Oof: Performance Art
Radical Presence: Black Performance in Contemporary Art closed recently at the Studio Museum in Harlem. While the exhibition was well organized, and a selection of the artists involved presented live performances throughout the course of its run, it was, inevitably, largely composed of after-the-fact documentation, which has anything but radical presence.
But then there was the online video by mixed-media artist Jayson Musson, in the form of his alter ego, Hennessy Youngman aka "The Pedagogic Pimp," which, indeed, he is. I don't know who loves him more: his personified Internet audience or the art world, which he makes fun of mordantly and brilliantly in ART THOUGHTZ, his faux how-to videos, in which he instructs would-be artists on how to make various kinds of art. This is Institutional Critique in the Internet Age, and the video on view at the Studio Museum (and always online) was, of course, about performance art.
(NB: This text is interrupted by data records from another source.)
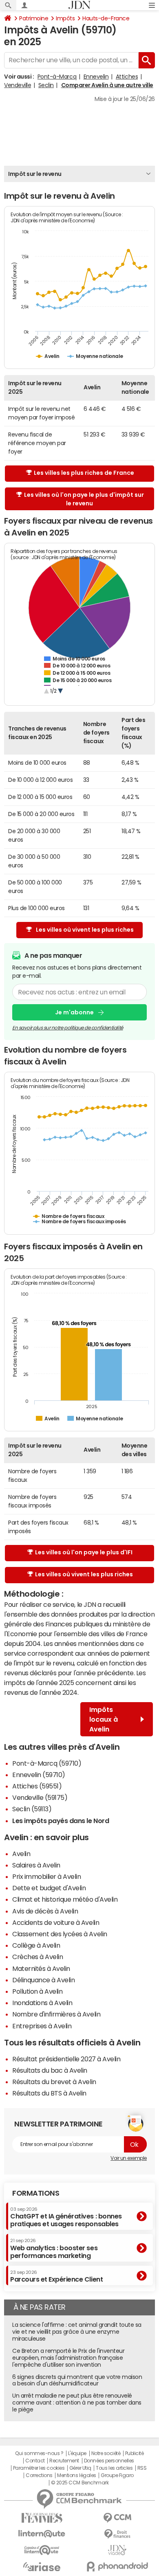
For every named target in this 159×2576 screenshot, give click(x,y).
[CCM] (117, 2518)
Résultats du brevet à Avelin (54, 2081)
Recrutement (64, 2460)
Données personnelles (109, 2460)
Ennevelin (96, 76)
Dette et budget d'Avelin (49, 1888)
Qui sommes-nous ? (39, 2453)
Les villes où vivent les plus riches (85, 930)
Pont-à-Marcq (57, 76)
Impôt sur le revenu (35, 174)
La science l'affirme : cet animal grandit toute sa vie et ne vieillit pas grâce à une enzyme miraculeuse (76, 2331)
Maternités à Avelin (41, 1968)
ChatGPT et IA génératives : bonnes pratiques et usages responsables (66, 2217)
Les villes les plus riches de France (84, 473)
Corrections (39, 2475)
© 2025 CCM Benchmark (79, 2482)
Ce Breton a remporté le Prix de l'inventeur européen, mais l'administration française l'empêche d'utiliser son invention (68, 2358)
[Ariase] (42, 2566)
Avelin (21, 1853)
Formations (35, 2193)
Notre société (106, 2453)
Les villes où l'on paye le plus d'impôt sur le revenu (84, 499)
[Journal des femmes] (42, 2518)
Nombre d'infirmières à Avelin (56, 2014)
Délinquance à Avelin (43, 1980)
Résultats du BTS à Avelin (49, 2093)
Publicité (134, 2453)
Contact (35, 2460)
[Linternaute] (42, 2534)
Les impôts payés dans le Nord (60, 1820)
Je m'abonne (74, 1012)
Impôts (65, 18)
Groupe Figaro (117, 2475)
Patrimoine (33, 18)
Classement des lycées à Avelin (59, 1934)
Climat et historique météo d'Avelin (64, 1899)
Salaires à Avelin (36, 1865)
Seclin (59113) (31, 1809)
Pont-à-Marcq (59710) (46, 1763)
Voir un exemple (128, 2158)
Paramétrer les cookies (38, 2468)
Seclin (46, 85)
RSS (142, 2468)
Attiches (127, 76)
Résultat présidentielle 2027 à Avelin (66, 2059)
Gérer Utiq (80, 2468)
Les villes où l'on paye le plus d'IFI (83, 1552)
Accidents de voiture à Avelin (55, 1922)
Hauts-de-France (105, 18)
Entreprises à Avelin (41, 2026)
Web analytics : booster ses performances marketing (53, 2248)
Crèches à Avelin (37, 1956)
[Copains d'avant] (42, 2550)
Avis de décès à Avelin (45, 1911)
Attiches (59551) (37, 1786)
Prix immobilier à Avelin (46, 1876)
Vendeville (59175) (39, 1797)
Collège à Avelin (36, 1945)
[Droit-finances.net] (117, 2534)
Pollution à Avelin (37, 1991)
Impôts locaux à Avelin (103, 1719)
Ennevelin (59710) (38, 1774)
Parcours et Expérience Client (56, 2276)
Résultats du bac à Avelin (49, 2070)
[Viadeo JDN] (117, 2550)
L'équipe (77, 2453)
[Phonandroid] (117, 2566)
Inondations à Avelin (42, 2002)
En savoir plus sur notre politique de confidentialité (67, 1027)
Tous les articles (114, 2468)
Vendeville (17, 85)
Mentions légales (76, 2475)
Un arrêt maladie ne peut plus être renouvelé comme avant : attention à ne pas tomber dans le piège (76, 2402)
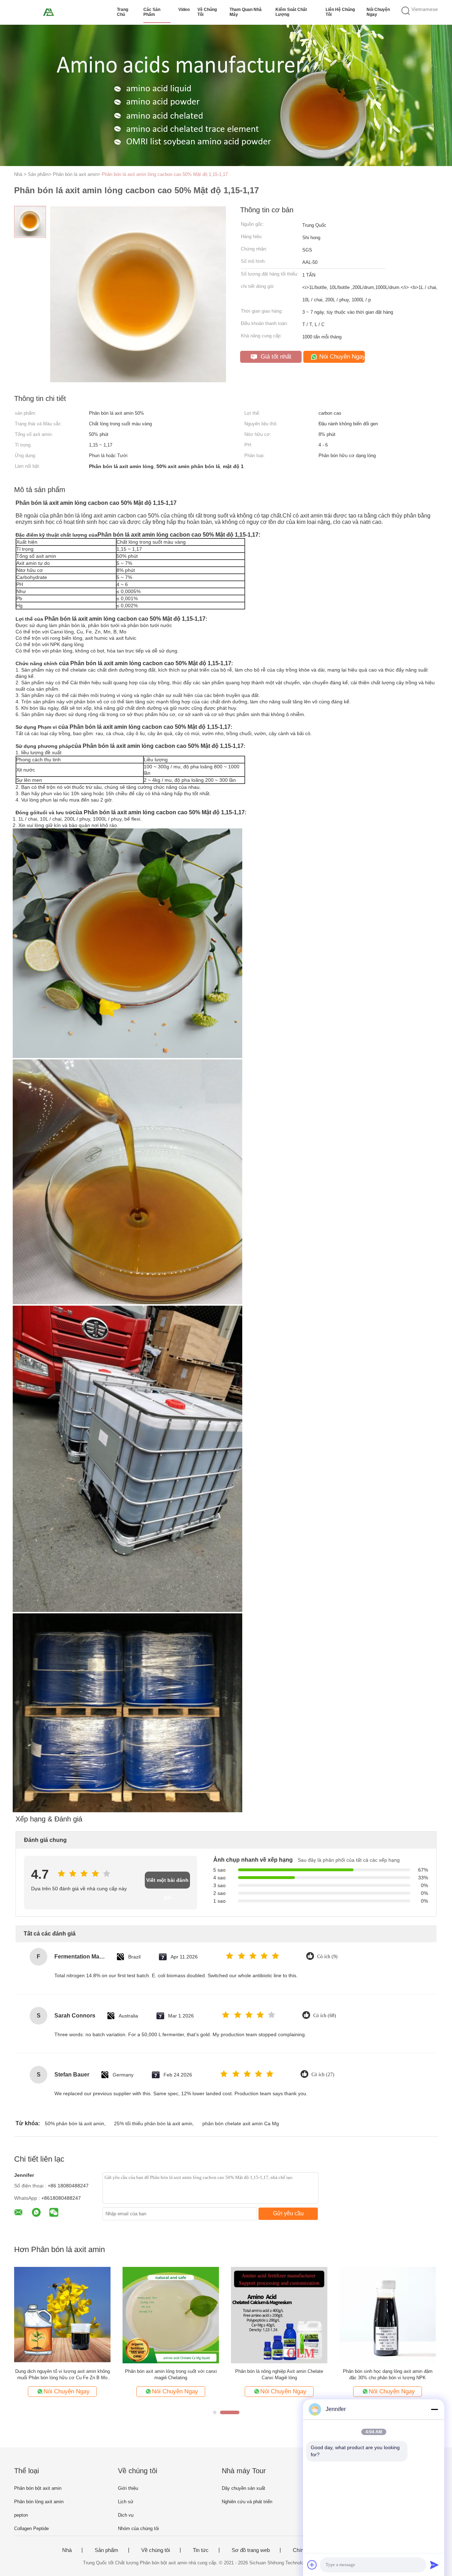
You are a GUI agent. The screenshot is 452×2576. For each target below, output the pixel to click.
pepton (21, 2515)
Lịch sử (125, 2501)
For its title screen, he uses a low-fi image of Ed Ruscha's OOF (1962) as an absurdist set-up to this particular lesson: "OOF: Performance Art." Before we even get to his eminently quotable commentary, then, he presents us with an expression that summarizes his satirical take on the entire performance art enterprise. And here's how he encapsulates the project of that enterprise, considered with such seriousness at the Studio Museum: "transform a rather forgettable life into a self-conscious reframing of that life in order to call attention to the profound forgettable-ness of all of our lives."
This isn't to suggest that performance art at its best--like William Pope.L's crawl pieces or Yoko Ono's Cut Piece (1964)--isn't radical, profound, at once deadly serious and intentionally irrational. Many of the artists included in the Studio Museum's exhibition exemplify this. But there is a kind of cringing, visceral embarrassment underlying so many of these works. They just make you want to go, "oof."